## Task instructions
Reproduce word for word the lines from the one containing "1501x812 pixels. Task: Close" through the one containing "coord(948,364)", including both. Leave the pictures out of your answer.

## Exercise materials
— BEGIN —
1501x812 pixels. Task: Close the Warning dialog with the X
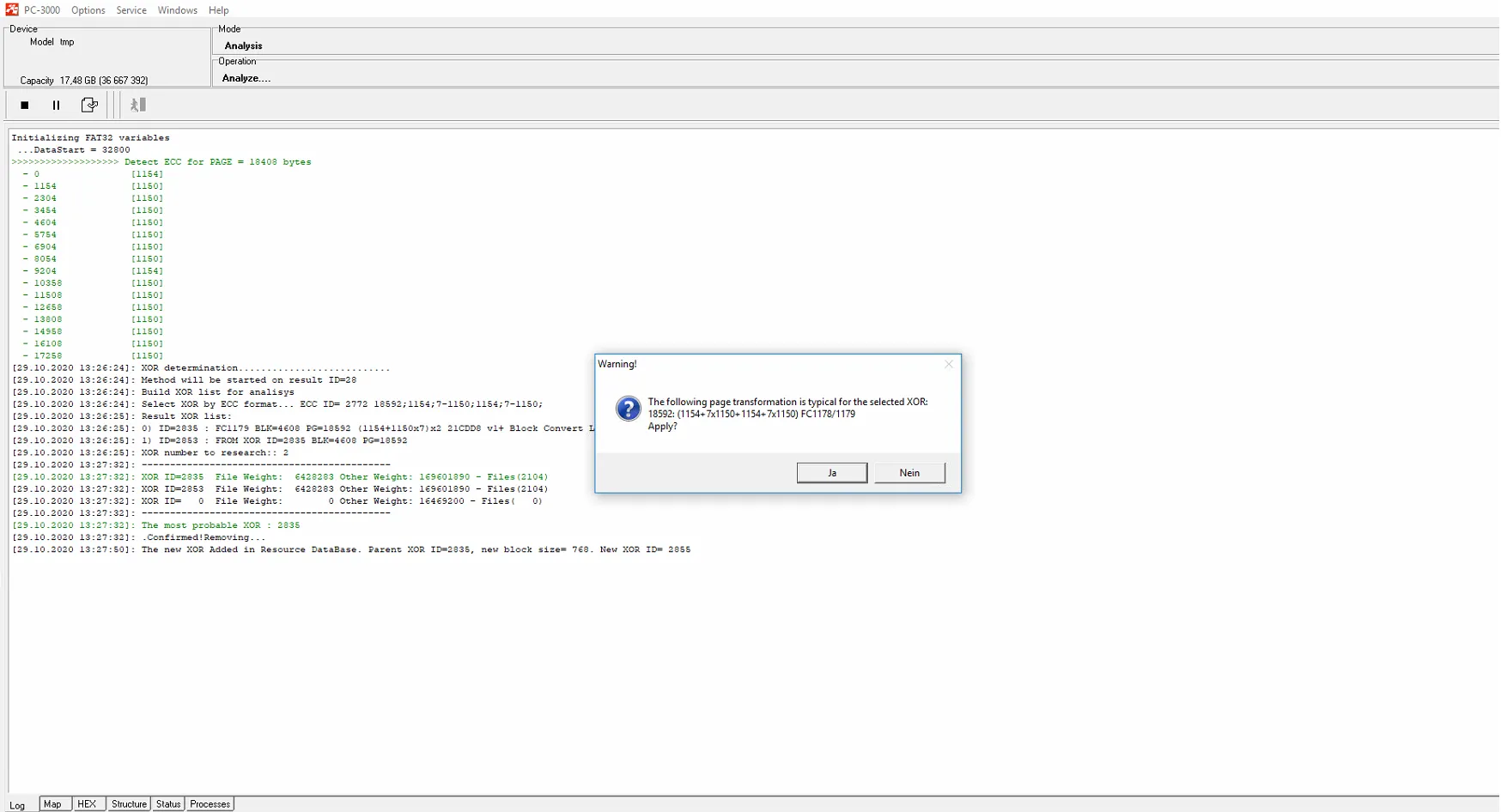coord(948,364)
— END —
— BEGIN —
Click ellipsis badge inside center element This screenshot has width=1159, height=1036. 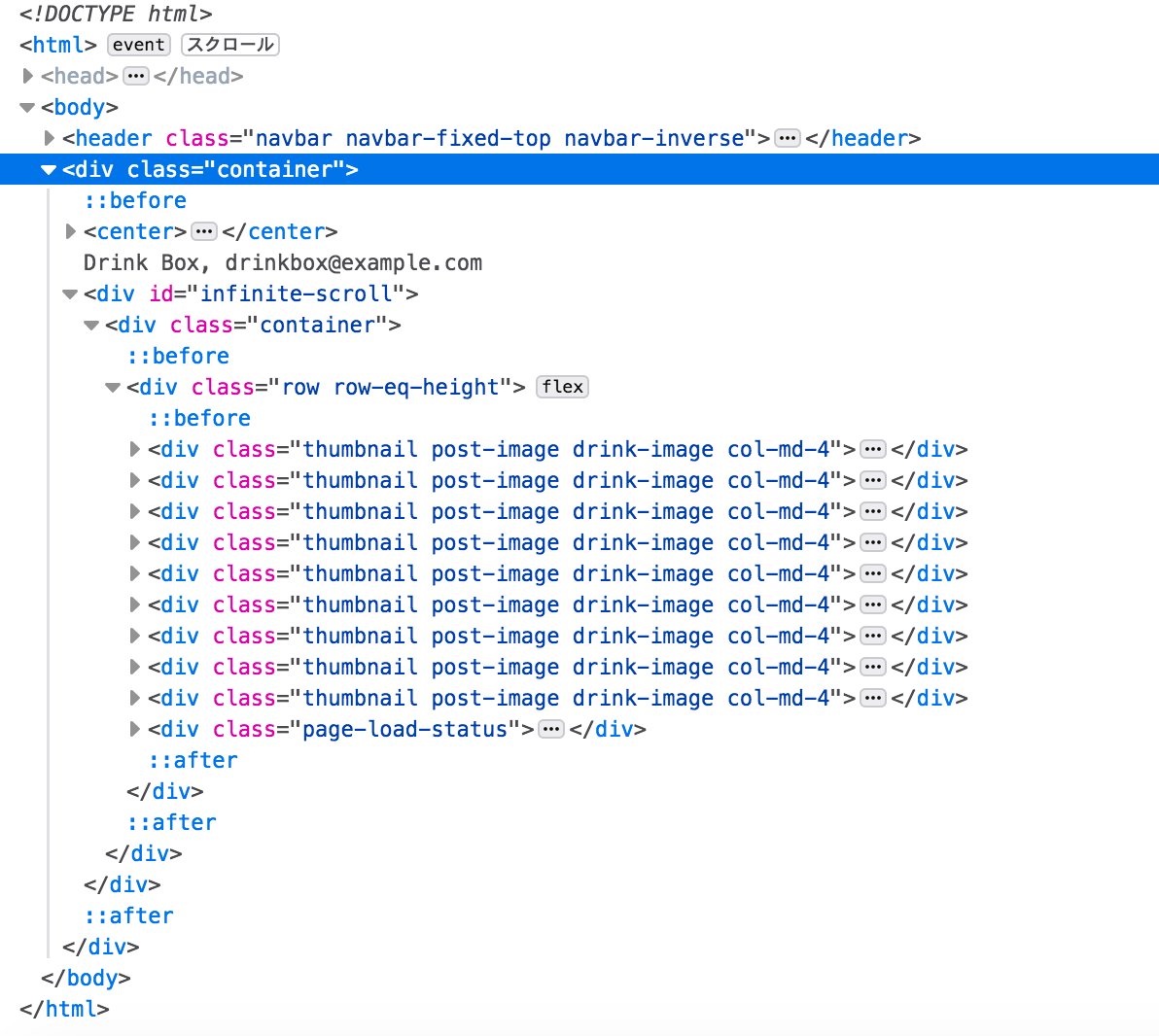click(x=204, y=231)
— END —
— BEGIN —
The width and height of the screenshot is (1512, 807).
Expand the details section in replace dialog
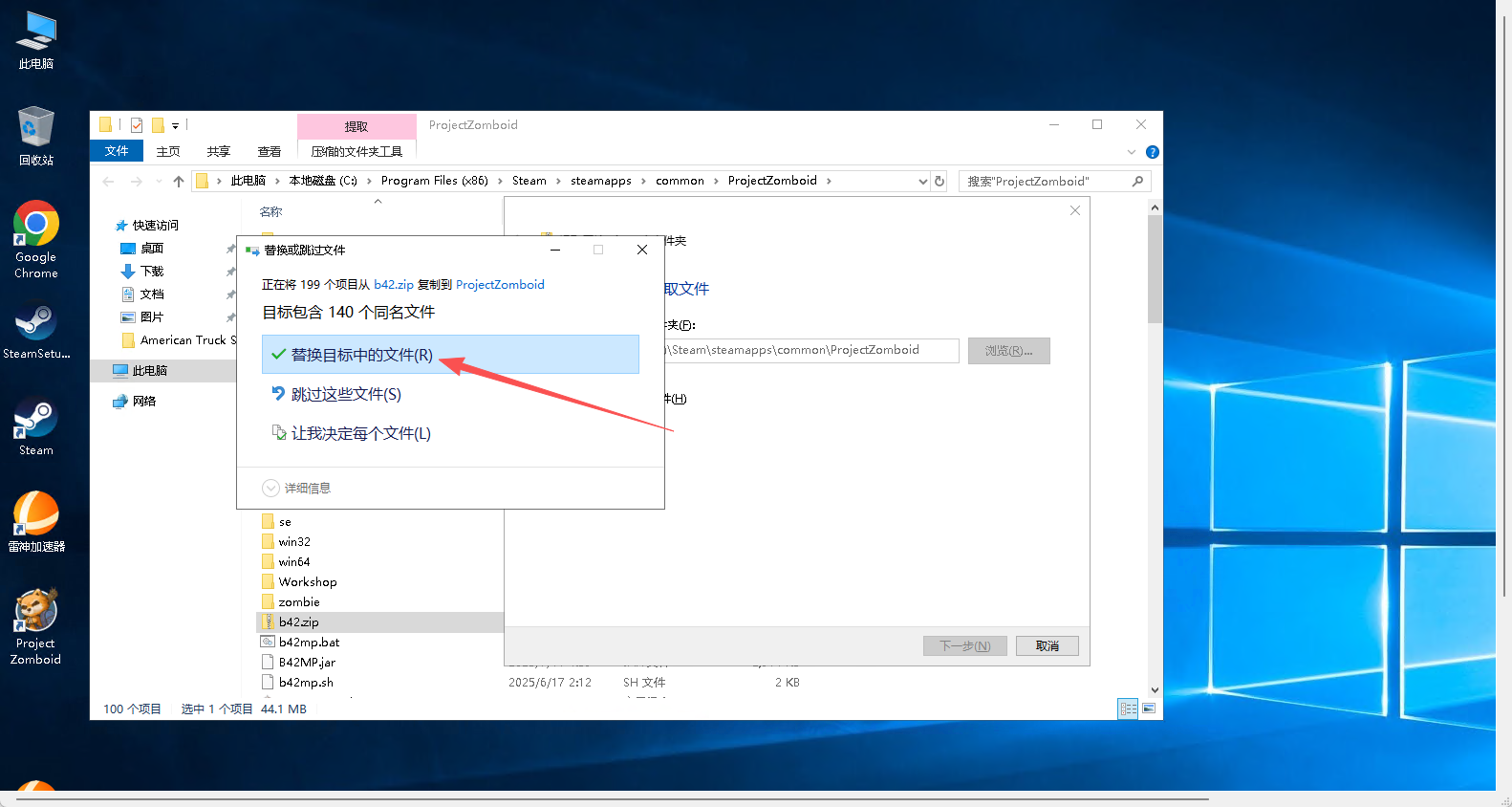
— END —
## Result of the exercise
1501x812 pixels. Task: Close the Warning dialog with the X
coord(948,364)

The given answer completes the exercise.